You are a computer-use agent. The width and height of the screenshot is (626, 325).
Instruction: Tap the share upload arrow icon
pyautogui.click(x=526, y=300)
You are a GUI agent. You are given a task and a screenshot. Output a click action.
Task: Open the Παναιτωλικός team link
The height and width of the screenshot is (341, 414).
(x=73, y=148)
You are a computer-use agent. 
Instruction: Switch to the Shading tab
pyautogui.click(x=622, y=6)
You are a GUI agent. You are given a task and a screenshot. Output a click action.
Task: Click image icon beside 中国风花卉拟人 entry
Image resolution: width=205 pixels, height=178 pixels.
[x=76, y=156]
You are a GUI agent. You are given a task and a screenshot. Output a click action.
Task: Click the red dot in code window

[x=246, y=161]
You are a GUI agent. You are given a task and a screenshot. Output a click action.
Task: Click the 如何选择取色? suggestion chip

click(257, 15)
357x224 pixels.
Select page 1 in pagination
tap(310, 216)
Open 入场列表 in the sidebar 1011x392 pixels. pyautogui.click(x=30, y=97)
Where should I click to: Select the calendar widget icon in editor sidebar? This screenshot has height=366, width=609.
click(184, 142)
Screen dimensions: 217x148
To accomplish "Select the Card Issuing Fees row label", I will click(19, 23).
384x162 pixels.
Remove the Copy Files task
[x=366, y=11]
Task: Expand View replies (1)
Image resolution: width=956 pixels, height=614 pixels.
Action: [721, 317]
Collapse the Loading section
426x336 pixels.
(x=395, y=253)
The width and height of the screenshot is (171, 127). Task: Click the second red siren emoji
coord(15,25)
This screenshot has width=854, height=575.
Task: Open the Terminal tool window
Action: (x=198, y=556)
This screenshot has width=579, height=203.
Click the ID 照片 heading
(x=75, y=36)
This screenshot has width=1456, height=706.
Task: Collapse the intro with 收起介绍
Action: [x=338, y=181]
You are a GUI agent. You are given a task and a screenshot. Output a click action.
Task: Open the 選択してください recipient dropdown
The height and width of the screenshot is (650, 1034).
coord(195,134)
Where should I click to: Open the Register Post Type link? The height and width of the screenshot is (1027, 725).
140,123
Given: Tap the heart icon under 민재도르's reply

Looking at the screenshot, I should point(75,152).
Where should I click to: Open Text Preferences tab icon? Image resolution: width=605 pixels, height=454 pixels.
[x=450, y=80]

____

List every line of the rows above that contains the string "height", matching case exactly.

**Exercise result**
You are a computer-use agent. The width and height of the screenshot is (626, 325).
The height and width of the screenshot is (341, 414).
Image resolution: width=205 pixels, height=178 pixels.
Where should I click to: Select the calendar widget icon in editor sidebar? This screenshot has height=366, width=609.
Image resolution: width=956 pixels, height=614 pixels.
The width and height of the screenshot is (171, 127). Task: Click the second red siren emoji
This screenshot has width=854, height=575.
This screenshot has width=579, height=203.
This screenshot has width=1456, height=706.
The height and width of the screenshot is (650, 1034).
Where should I click to: Open the Register Post Type link? The height and width of the screenshot is (1027, 725).
Where should I click to: Open Text Preferences tab icon? Image resolution: width=605 pixels, height=454 pixels.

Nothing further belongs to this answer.